━━━ Records for processing ━━━

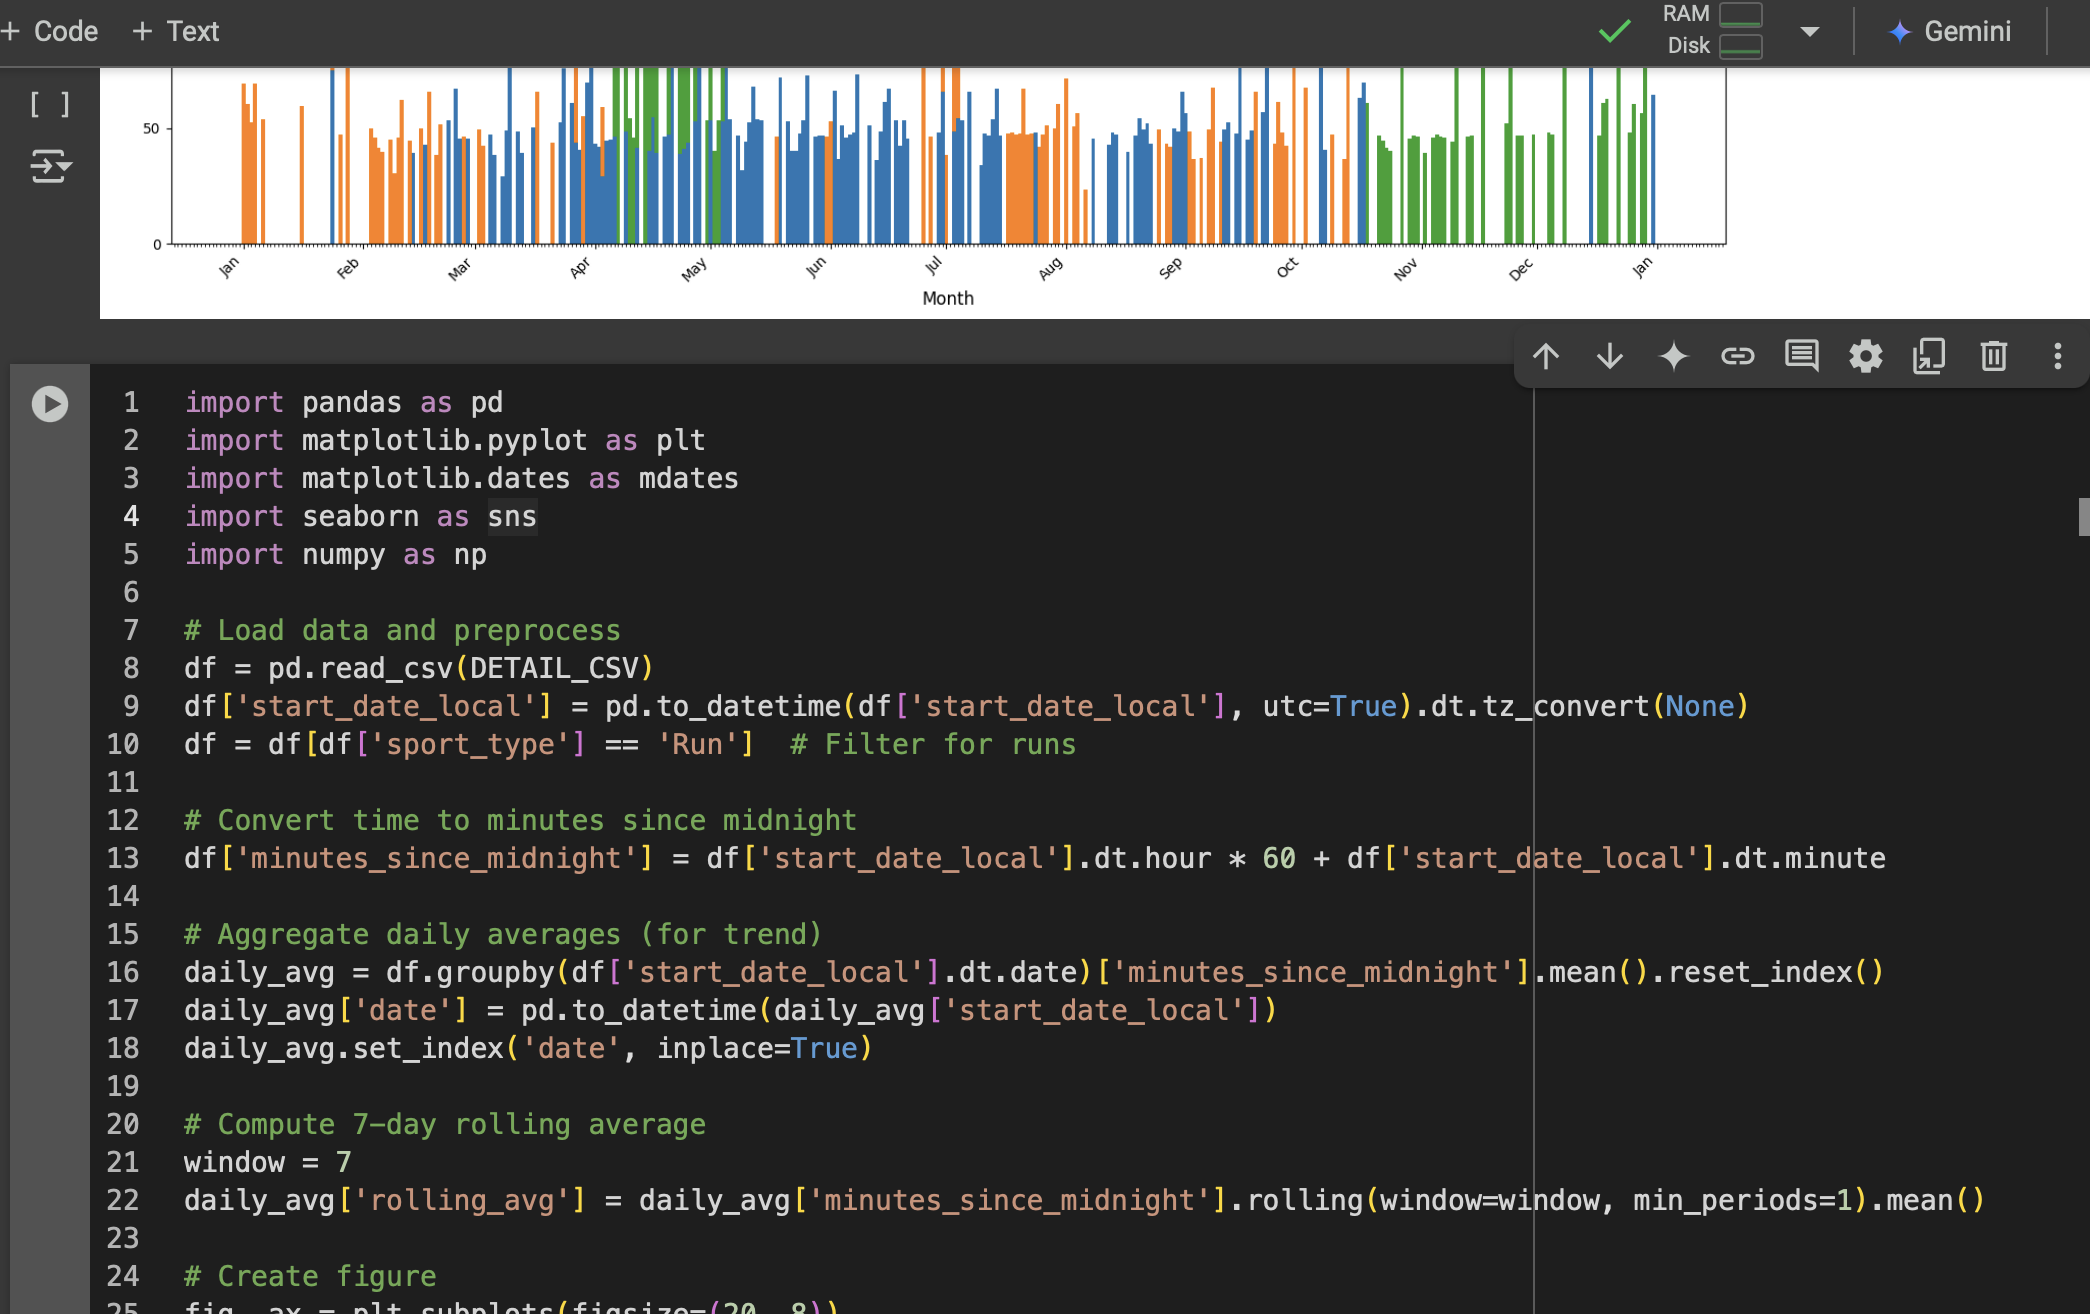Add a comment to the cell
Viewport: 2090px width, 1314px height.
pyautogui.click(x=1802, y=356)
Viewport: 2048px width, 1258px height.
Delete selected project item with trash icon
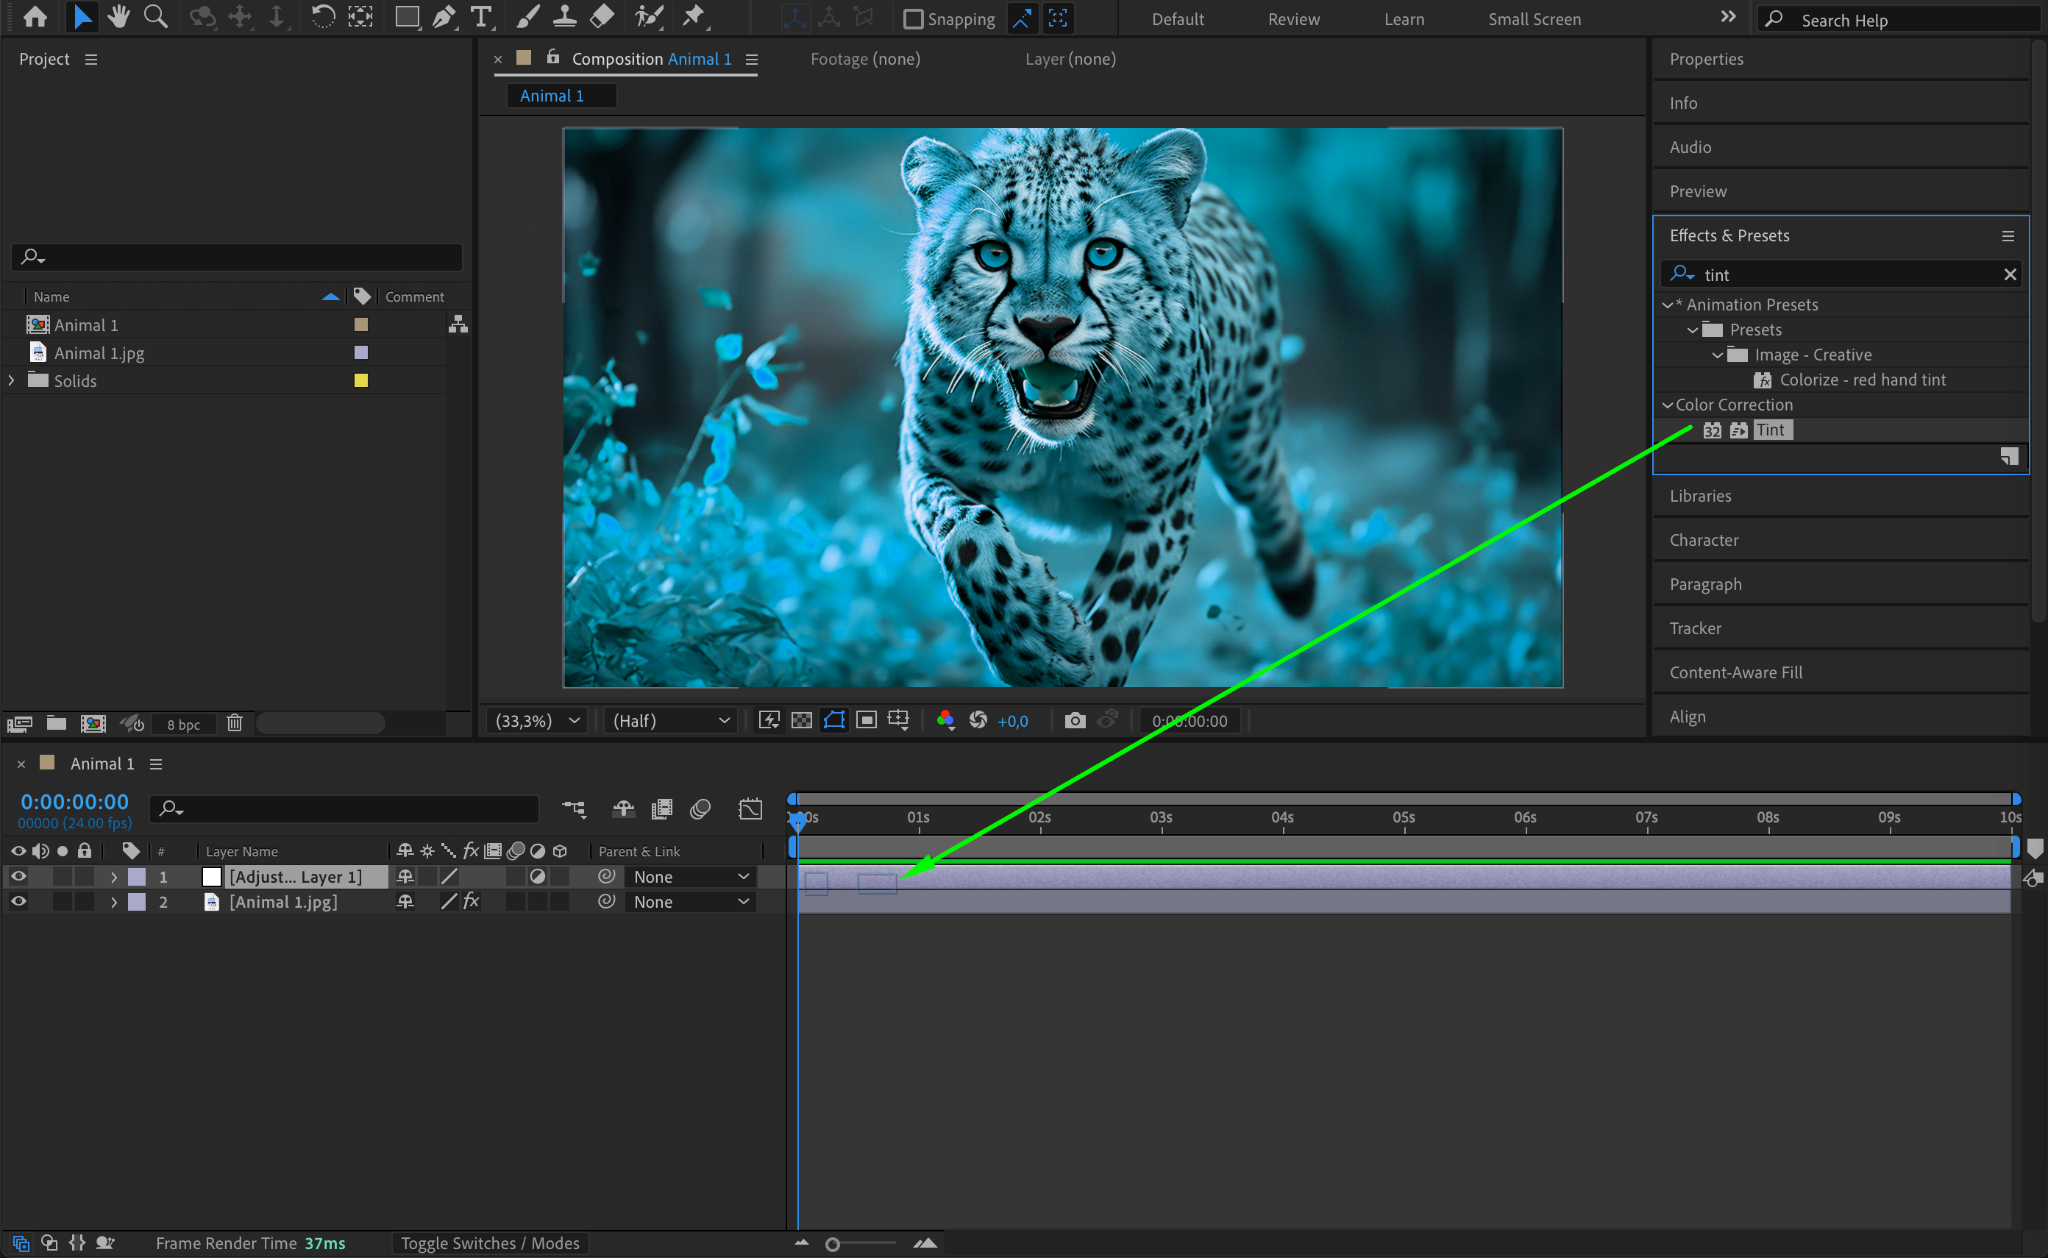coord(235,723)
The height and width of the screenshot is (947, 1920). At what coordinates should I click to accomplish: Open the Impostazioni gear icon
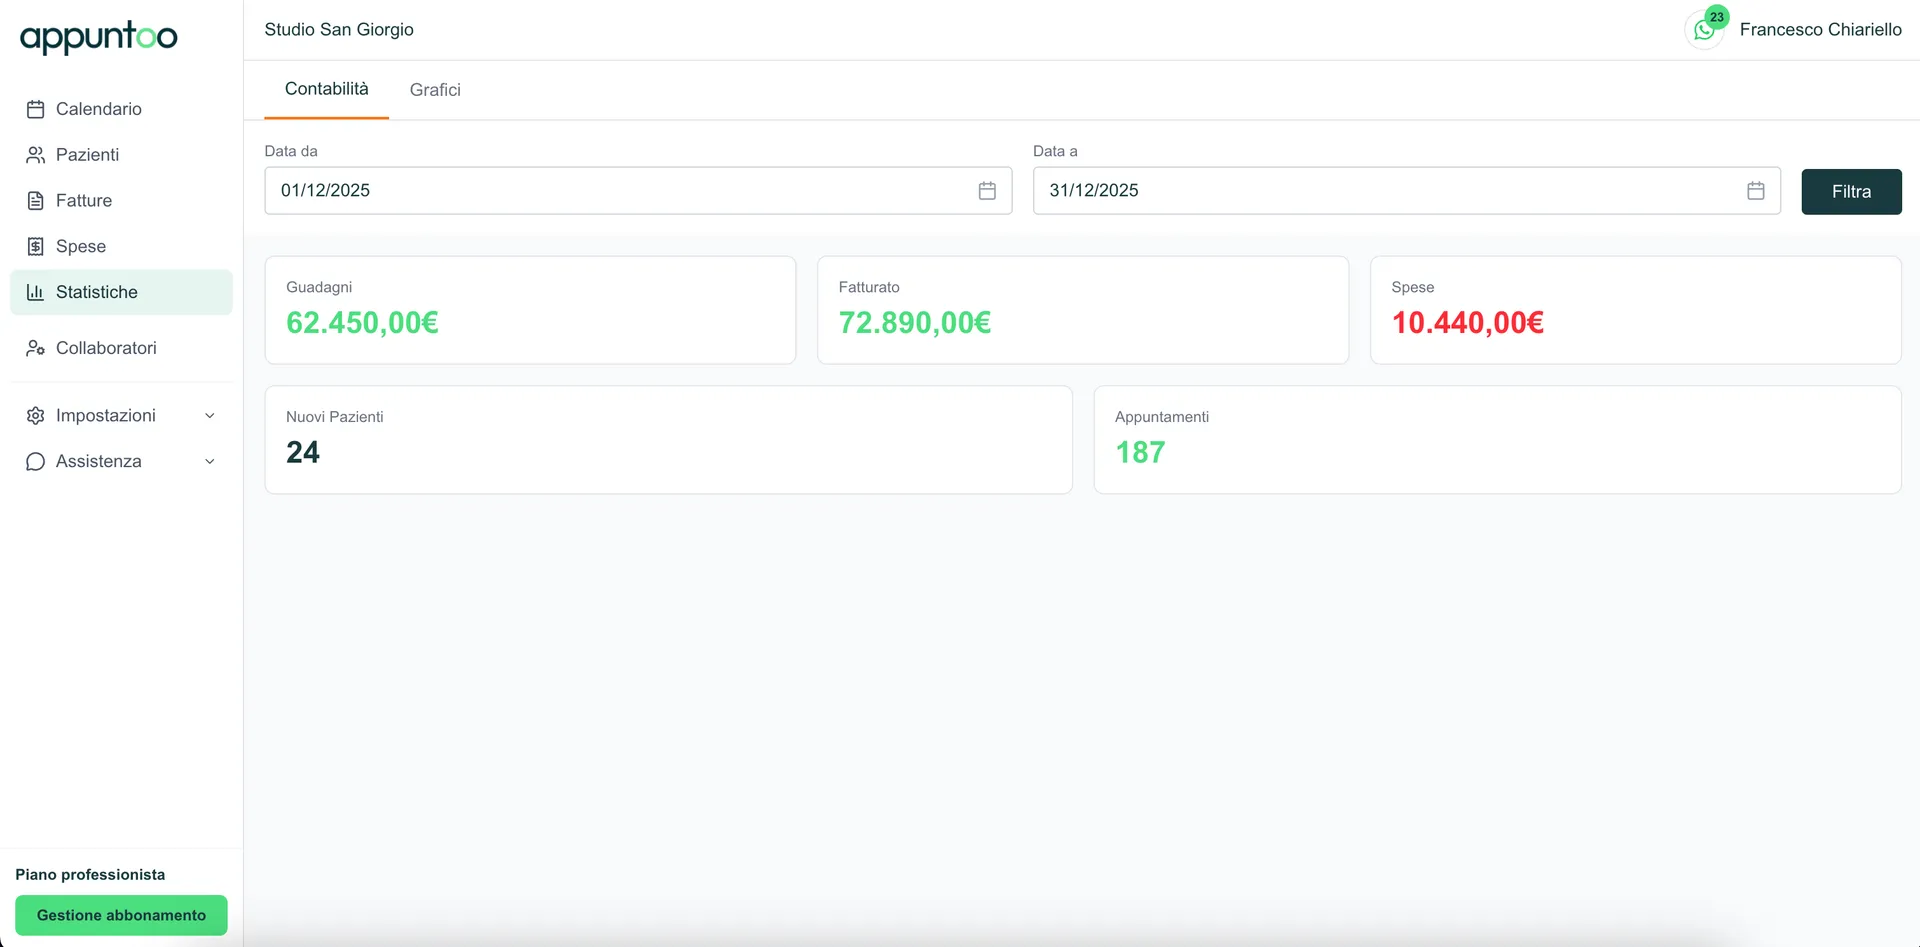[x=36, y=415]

━━━

Directions for this task:
Emit an exact copy of the lines from the line bearing "Viewport: 2048px width, 1258px height." through the last line above, inclusive, and leave the images out.

Response to this task:
Viewport: 2048px width, 1258px height.
Delete selected project item with trash icon
coord(235,723)
The height and width of the screenshot is (947, 1920). At what coordinates should I click to accomplish: Open the Impostazioni gear icon
[x=36, y=415]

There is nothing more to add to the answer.